We assigned taxonomy to OTUs by initially running BLASTn queries (-task blastn-short in BLAST+68 v2.14.1) against an ITS1 extracted version of UNITE + INSD63 v10.0 and retaining the top five hits. This process was independently applied to the full UNITE + INSD dataset, as well as a filtered version containing sequence species-level information. We used the resulting taxonomy tables to assign taxonomy from kingdom to species using a three-step approach. First, we computed similarity scores using BLAST percent identify as outlined in DNAbarcoder58. This approach adjusts for short alignment lengths to mitigate artificially inflated high similarity scores that result from such alignments. Second, we filtered BLAST hits using taxon-specific cut-offs predicted by DNAbarcoder58, and coverage cut-offs of 90% for genus and 95% for species to avoid misassignments based on high similarity scores and partial alignments. Third, taxonomy was accepted at a given rank if the remaining BLAST hits achieved over 66% consensus at that rank, with preference given to hits from the species-only UNITE + INSD dataset. The resulting taxonomy table was annotated with trait information based on generic identity in FungalTraits69, except for arbuscular mycorrhizal traits which were assigned to all Glomeromycota ASVs70.
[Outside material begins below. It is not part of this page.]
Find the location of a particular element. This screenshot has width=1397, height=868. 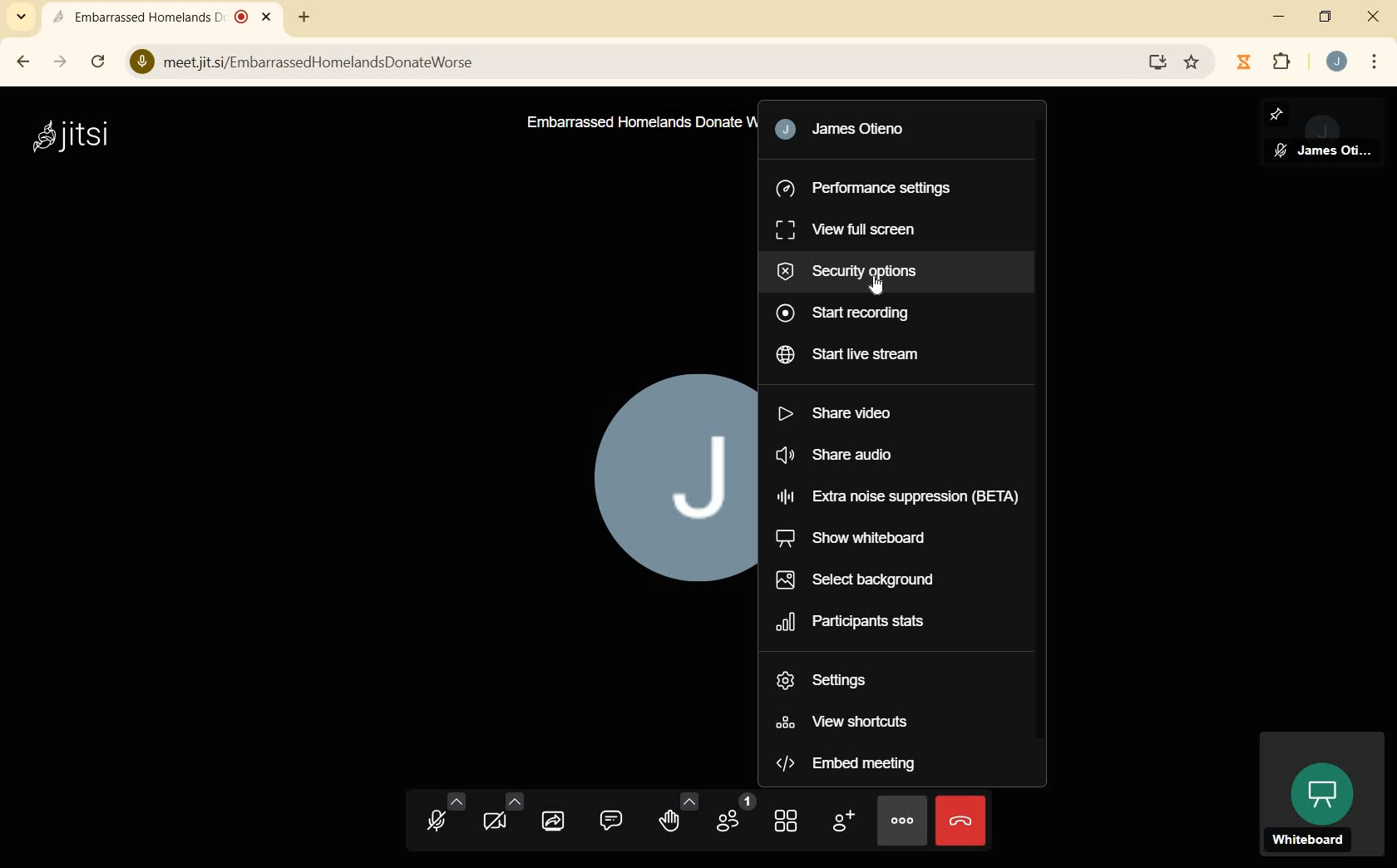

show whiteboard is located at coordinates (879, 538).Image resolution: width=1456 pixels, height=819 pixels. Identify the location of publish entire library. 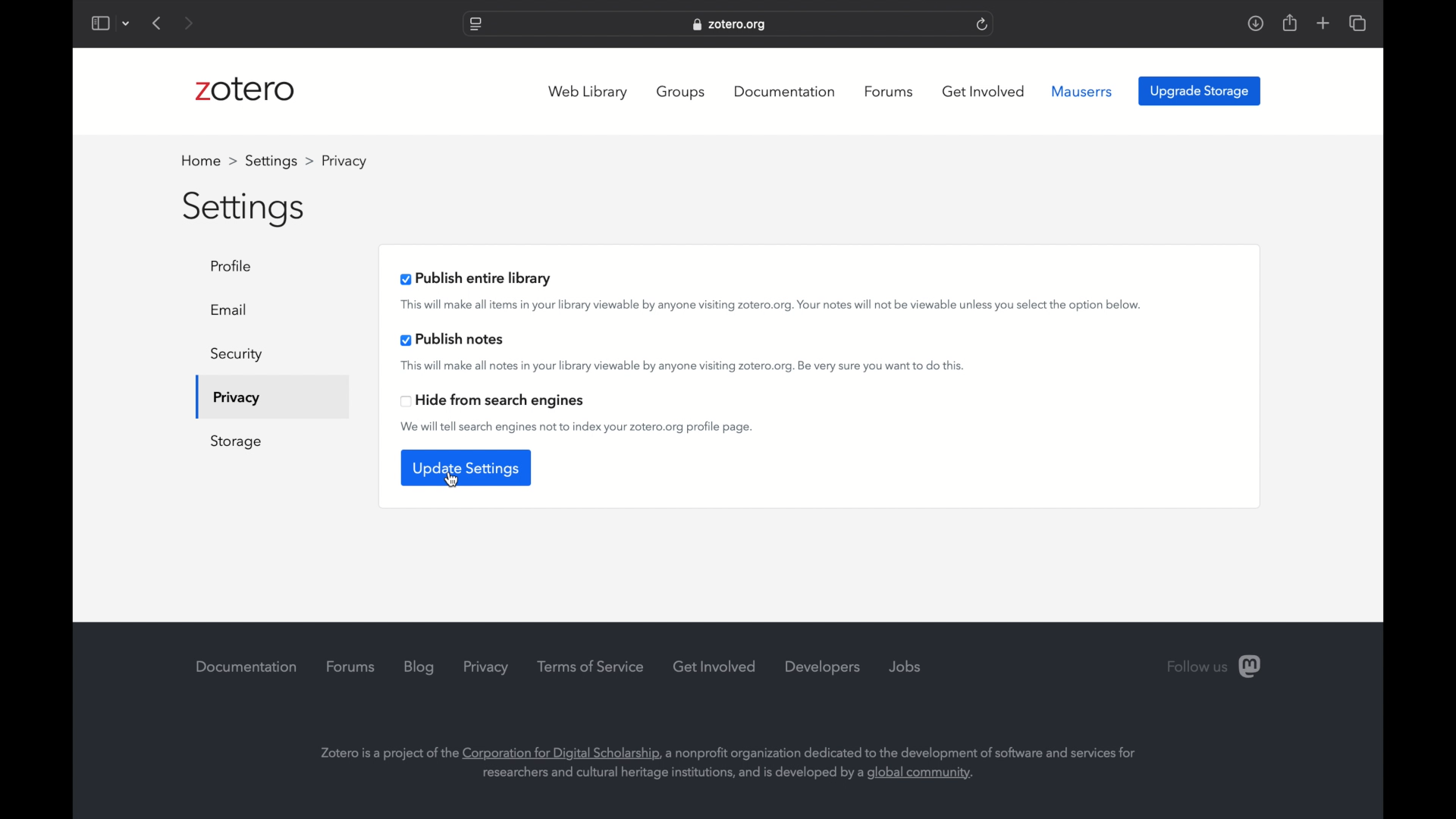
(476, 279).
We clustered ASVs into OTUs to account for intraspecific and intragenomic sequence variants in the ITS region38,42,55,71, using a taxonomically-informed approach adapted from previous research72,73,74. This approach clustered sequences from ranks kingdom to species using the taxon-specific cut-offs we predicted with DNAbarcoder58. Initially, closed-reference clustering was performed with ASVs having taxonomic affiliations serving as cluster cores, while unidentified ASVs were matched to their nearest cluster core using BLASTn (-task blastn-short in BLAST+68 v2.14.1) and the taxon-specific sequence similarity cut-offs. Similarity scores were adjusted for short alignment lengths following the methods outlined in DNAbarcoder58. This step iterated until no new matches were found, forming approximate single-linkage clusters. Single-linkage de novo clustering was then performed on the remaining unclustered ASVs using BLASTClust75 v2.2.26 and each de novo cluster was tagged with unique pseudotaxon names (e.g. ‘pseudo_class_Ascomycota_1234’ for an unidentified class cluster with taxonomic affiliation to Ascomycota). Reference-based and de novo clustering required 90% and 95% sequence coverage at genus and species ranks, respectively. This process was performed in a nested fashion from kingdom to species, with each step constrained by a given supertaxon, and species-level clusters represented OTUs. The final dataset57 contained 31,926 fungal OTUs and 2,104 unique samples58.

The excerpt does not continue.